- [CONSIGNE] Recopiez à l'identique chaque ligne de tous les enregistrements ci-dessous, en omettant les images.

- [ENREGISTREMENTS FOURNIS]
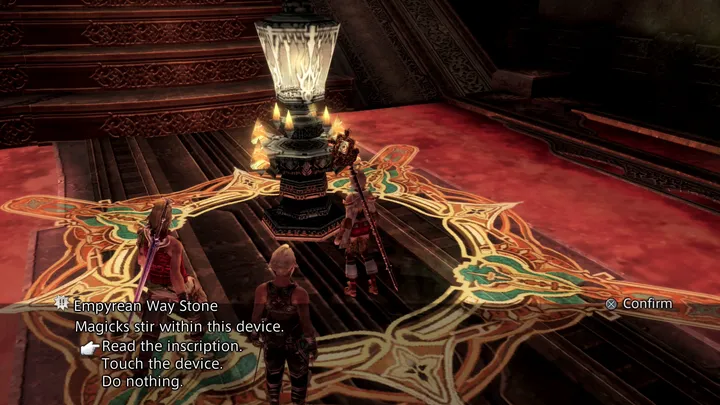Select "Touch the device." option
Screen dimensions: 720x405
click(161, 364)
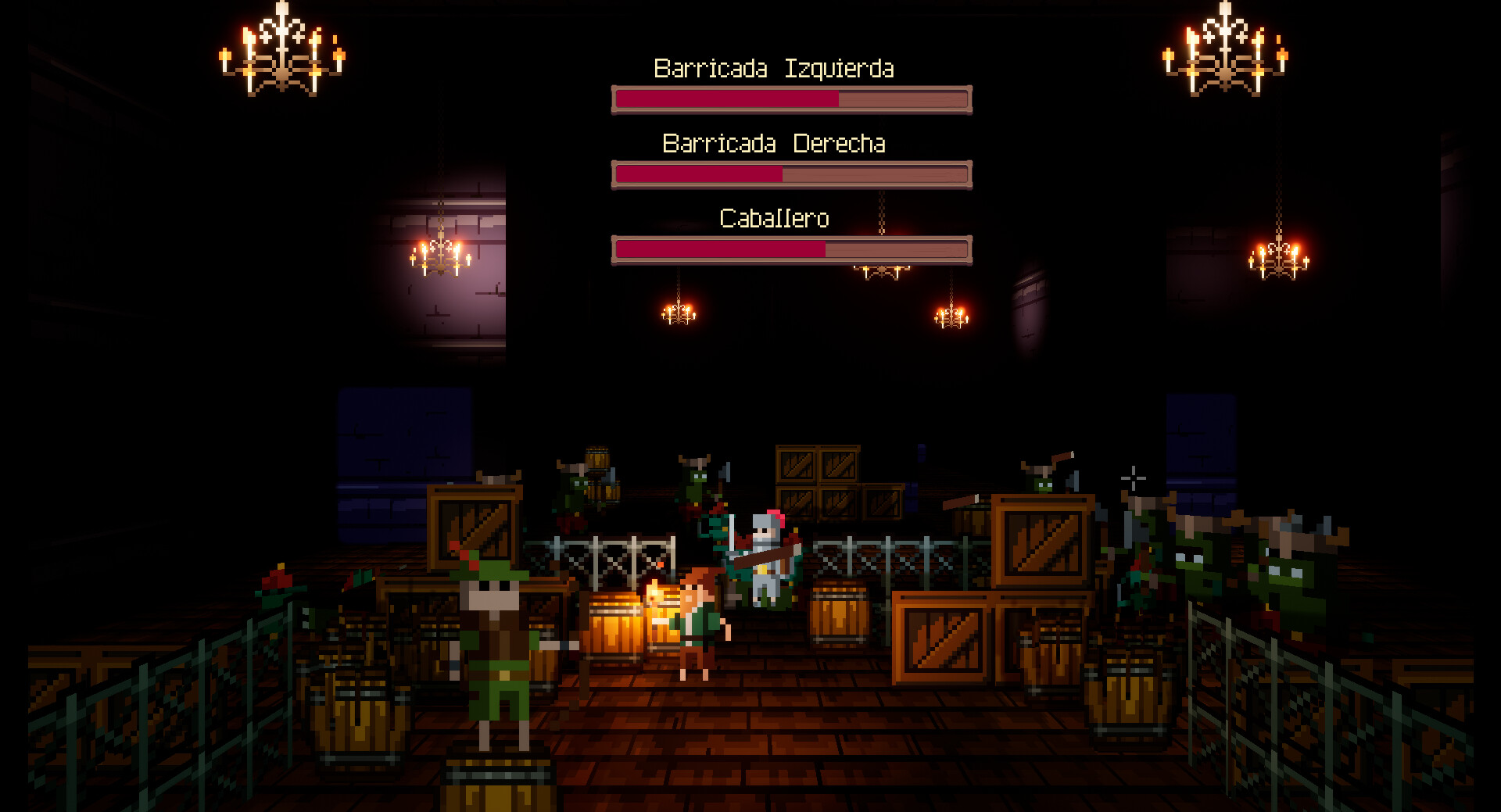Select the Caballero label text

click(775, 219)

- [SOLUTION]
Select "Touch the device." option
Screen dimensions: 720x405
click(161, 364)
Select the Caballero label text

click(775, 219)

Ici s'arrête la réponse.